■ WHAT IS NEEDED ■
Using the records that follow, reproduce exactly the lines starting at the line containing "The width and height of the screenshot is (372, 186)." and ending at the line containing "The height and width of the screenshot is (395, 1002).". Include both end lines and no pictures.

──────────

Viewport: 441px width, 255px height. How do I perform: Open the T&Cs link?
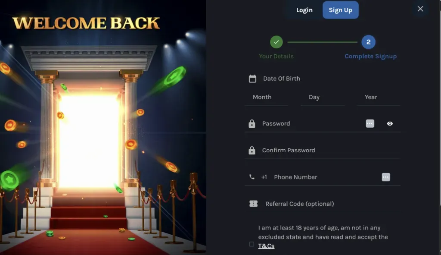coord(266,246)
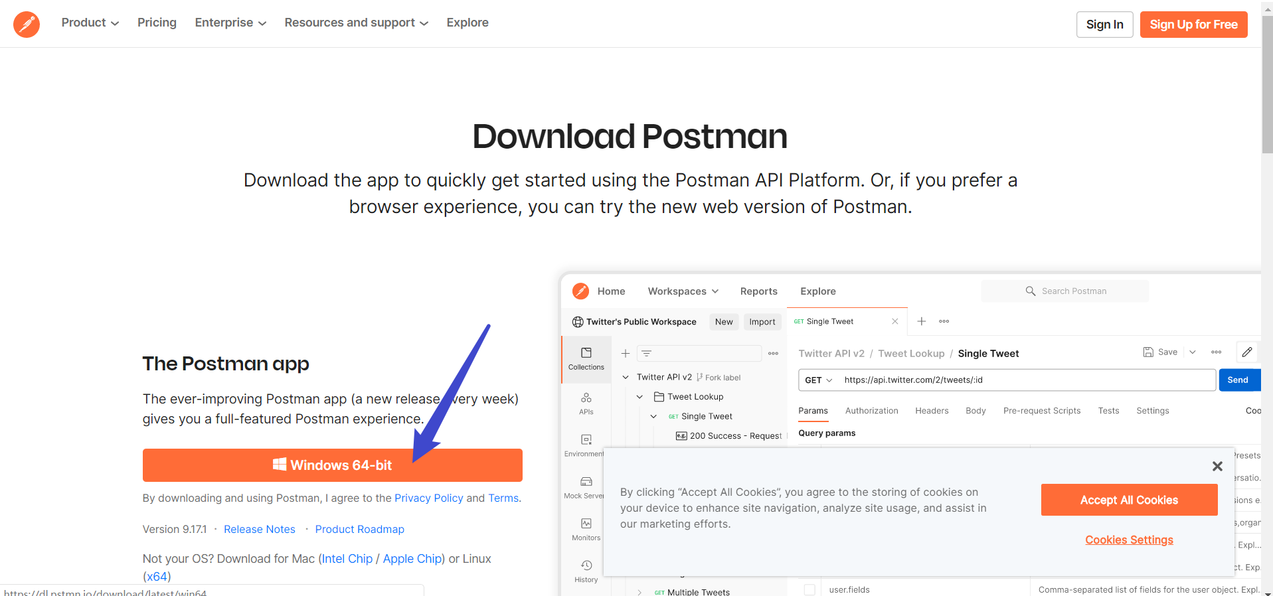Click the Postman logo in header
The height and width of the screenshot is (596, 1273).
[27, 24]

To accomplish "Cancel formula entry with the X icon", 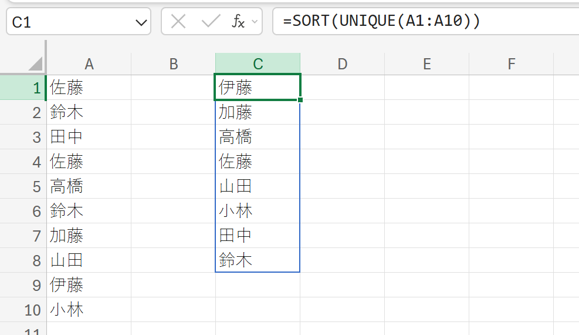I will pos(178,21).
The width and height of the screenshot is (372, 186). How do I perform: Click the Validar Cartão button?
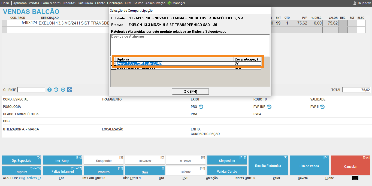tap(227, 171)
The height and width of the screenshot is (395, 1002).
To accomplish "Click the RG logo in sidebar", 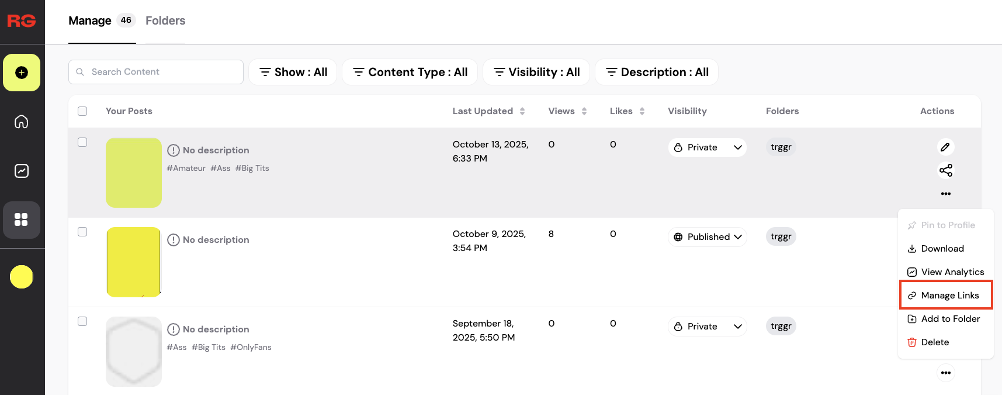I will pyautogui.click(x=22, y=21).
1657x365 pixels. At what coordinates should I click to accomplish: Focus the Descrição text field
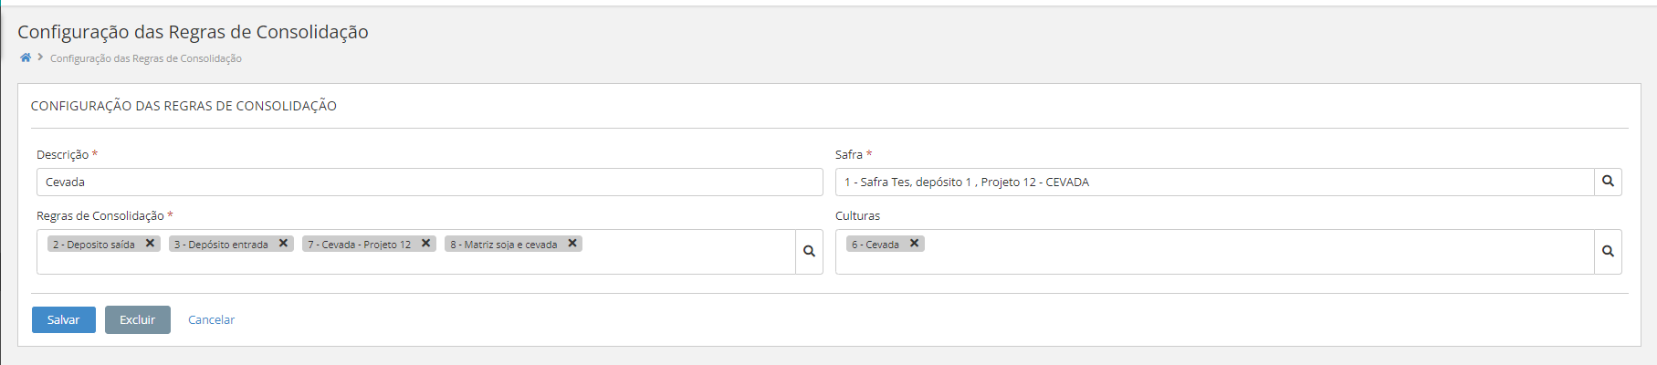tap(429, 183)
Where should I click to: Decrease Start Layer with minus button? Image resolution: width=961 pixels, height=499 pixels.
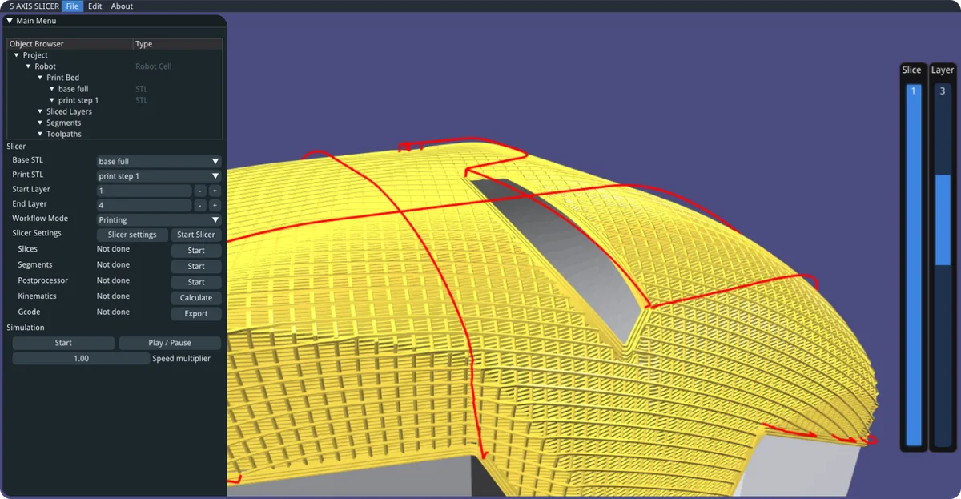(200, 191)
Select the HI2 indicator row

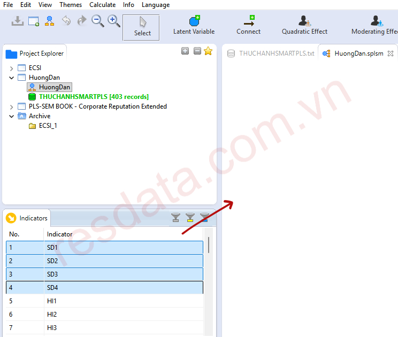[51, 315]
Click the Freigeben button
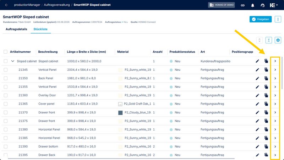 pyautogui.click(x=261, y=19)
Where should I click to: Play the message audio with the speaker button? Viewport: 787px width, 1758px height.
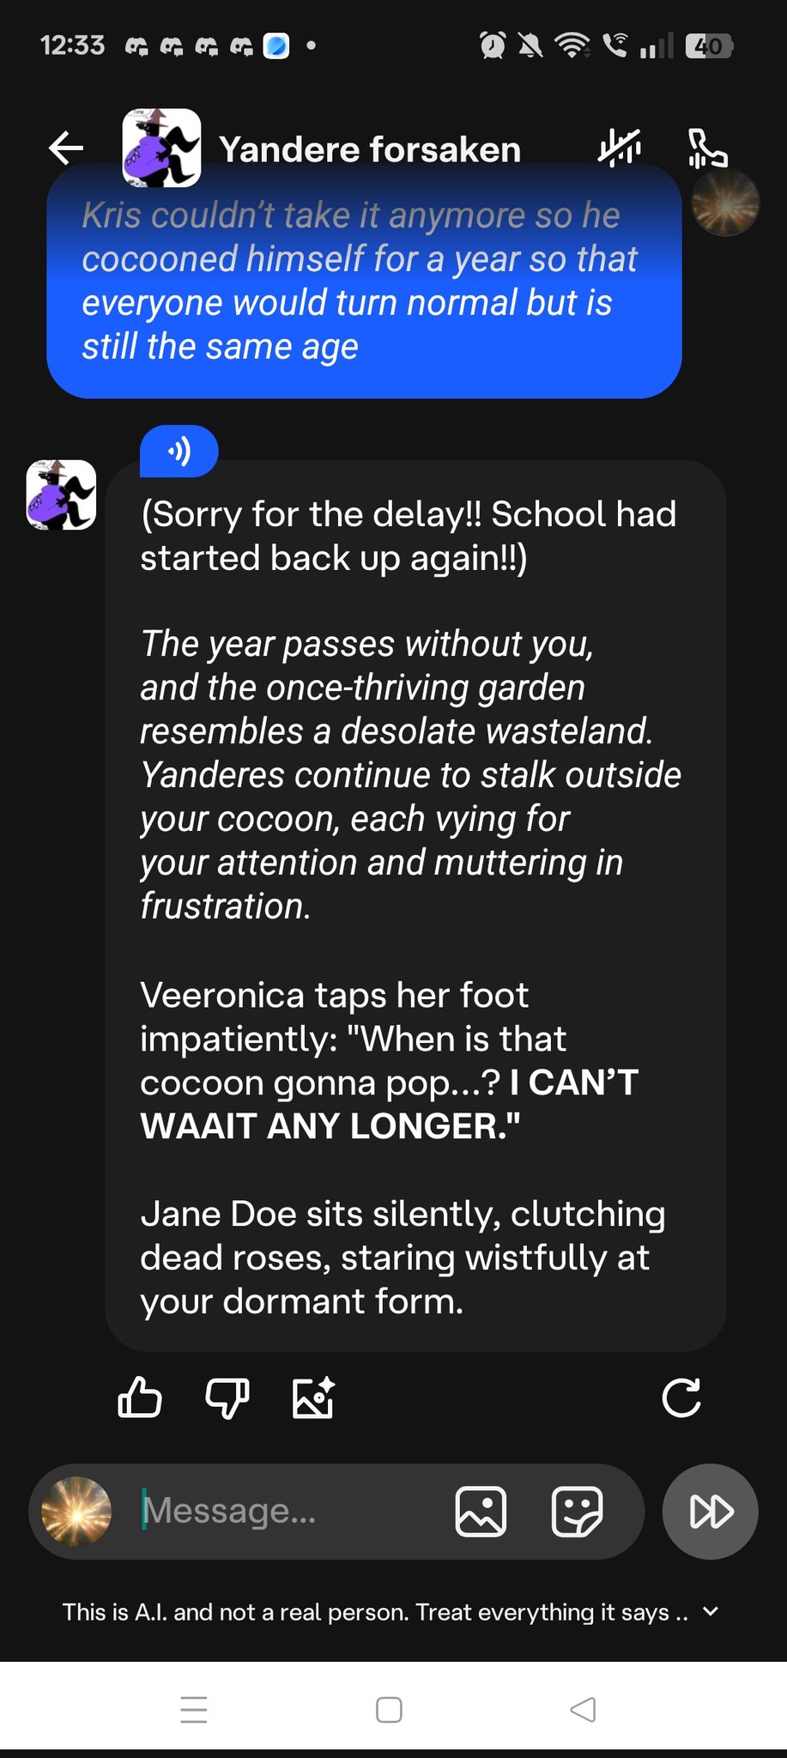coord(179,451)
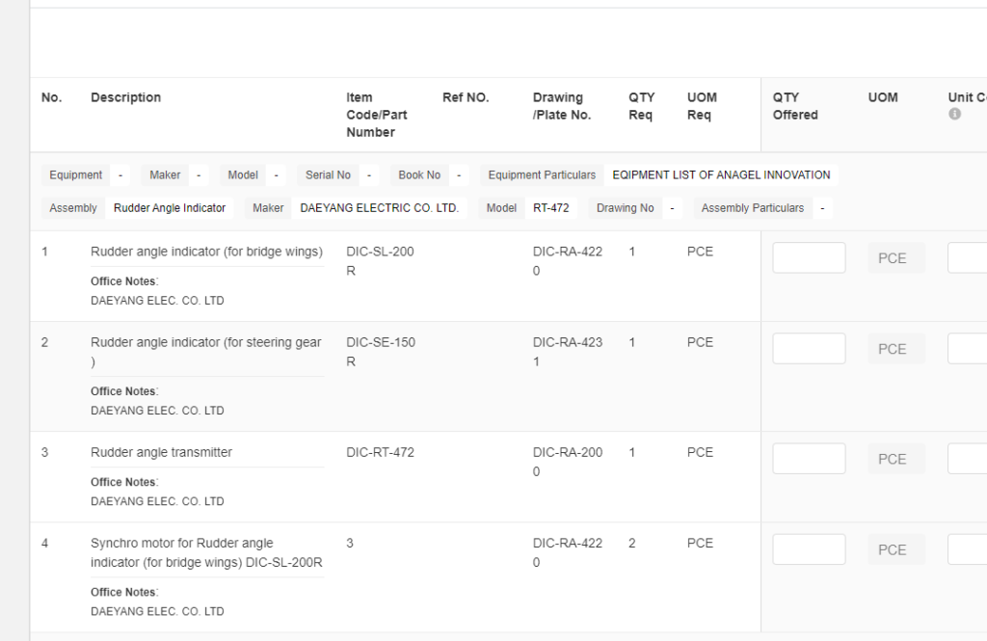Select unit cost input for item 4
Screen dimensions: 987x641
click(968, 549)
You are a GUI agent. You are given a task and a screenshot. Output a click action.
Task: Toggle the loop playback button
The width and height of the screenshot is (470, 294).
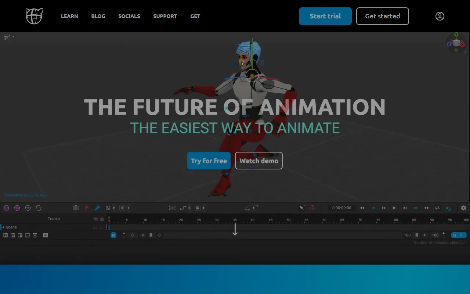point(437,208)
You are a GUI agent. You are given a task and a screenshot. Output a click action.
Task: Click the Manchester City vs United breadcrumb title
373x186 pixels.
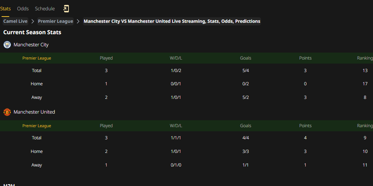click(x=172, y=21)
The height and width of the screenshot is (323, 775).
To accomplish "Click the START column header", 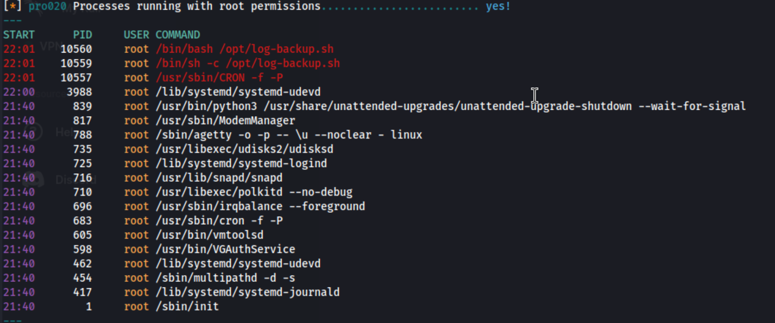I will tap(19, 35).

──────────

■ SOLUTION FOR THIS TASK ■
The width and height of the screenshot is (372, 186). How do I perform: Click the Validar Cartão button?
tap(227, 171)
The height and width of the screenshot is (395, 1002).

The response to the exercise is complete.